From: "Tomb" <tomb@d...>
Date: Tue, 29 Jan 2002 21:28:36 -0500
Subject: colonial weapons (and other stuff)

Ryan said:

Wow. Really, even Fax machines come with Backup systems?

[Tomb] That depends on 1) how expensive my fax is with and without a
backup. If a fax costs me equivalent of $10 today and a backup adds $1,
but I might not be able to repair it if I don't by the redundant
self-repair capability, then I'll spend the extra buck if I'm going to
Nowhere VII. 

 Does that 
mean we don't need the Armored recovery vehicle for the tanks in a 
battle?

[Tomb] This would depend on how fast you need the repair. 

 I mean if the nanites can fix the basic technology fax 
machine by themselves, couldn't each tank carry around a barrel full 
of them to fix the broken track, grav impeller, wheel, smoking hole 
in the armor?

[Tomb] Regenerating armour I can see.

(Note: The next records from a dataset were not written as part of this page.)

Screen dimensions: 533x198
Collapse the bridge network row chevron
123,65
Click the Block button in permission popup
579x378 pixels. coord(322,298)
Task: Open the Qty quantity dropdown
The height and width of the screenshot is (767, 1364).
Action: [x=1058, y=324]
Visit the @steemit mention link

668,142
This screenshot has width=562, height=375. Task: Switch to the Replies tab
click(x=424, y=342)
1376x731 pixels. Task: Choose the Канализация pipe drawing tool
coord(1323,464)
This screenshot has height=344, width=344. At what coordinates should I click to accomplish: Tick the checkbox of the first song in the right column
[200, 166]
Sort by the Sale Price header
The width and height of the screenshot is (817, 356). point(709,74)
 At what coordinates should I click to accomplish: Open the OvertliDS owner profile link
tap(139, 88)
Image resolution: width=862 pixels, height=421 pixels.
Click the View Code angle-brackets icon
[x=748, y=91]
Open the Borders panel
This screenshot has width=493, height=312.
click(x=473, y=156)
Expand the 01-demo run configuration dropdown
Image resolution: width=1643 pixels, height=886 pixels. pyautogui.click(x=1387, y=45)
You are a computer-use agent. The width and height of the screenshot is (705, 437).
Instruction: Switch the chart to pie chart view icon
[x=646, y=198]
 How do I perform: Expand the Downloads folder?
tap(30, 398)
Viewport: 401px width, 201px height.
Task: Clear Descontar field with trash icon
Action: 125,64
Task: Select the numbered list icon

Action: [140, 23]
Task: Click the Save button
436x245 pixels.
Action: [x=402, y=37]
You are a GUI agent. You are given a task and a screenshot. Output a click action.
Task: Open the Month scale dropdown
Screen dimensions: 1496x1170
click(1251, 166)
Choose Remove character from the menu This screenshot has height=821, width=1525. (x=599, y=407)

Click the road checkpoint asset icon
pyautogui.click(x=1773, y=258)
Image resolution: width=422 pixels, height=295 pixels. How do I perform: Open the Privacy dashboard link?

The others, some of them might be
doable to. But the thing is how fast will this work and will you not
have other battlefield constraints that make recovery fast an issue?
This isn't strictly analogous to the machine shop example. If my machine
shop is down for a week, it may be a problem. But if it fixes itself and
I keep a backlog of certain key spares, that isn't a problem. 

>2) colnies without educated people? Not from the NAC I think. I think 
>if you look at who might want to get off-earth, you may find a lot of 
>people who have valuable skills and want to craft a future for

Not with out. But why is a Computer engineer going to move to a 
mining world when he has a very viable job back at New Avalon? Sure 
he may get contracted out, but you aren't going to have 400 Chip 
fabrication specialist that are also Miners.

[Tomb] It'll be too expensive to ship out lasers and fancy fabs, but
shipping raw ore will work? What are they mining? Unobtainium?
Fantasium? 

[Tomb] I suspect you'll find that there are lots of computer engineers
who'd consider a move to a new fledgling colony on a nice new world if
they were promised 100 prime acres and a job in the central city as
network administrator - being a key player in something (even a small
thing) appeals to an awful lot of geeks, as does the pioneer/build
something spirit. Some people will want to stay near Uber University or
Uber Corp, but there are enough that are willing to work for a different
kind of compensation. Crap, look to the Open Source and Free Software
movements.... 

Certain industries are going to be non existent on smaller colony 
worlds. PERIOD. Eventually they will make it. But it will take time. 
One can extend this sort of idea to certain states.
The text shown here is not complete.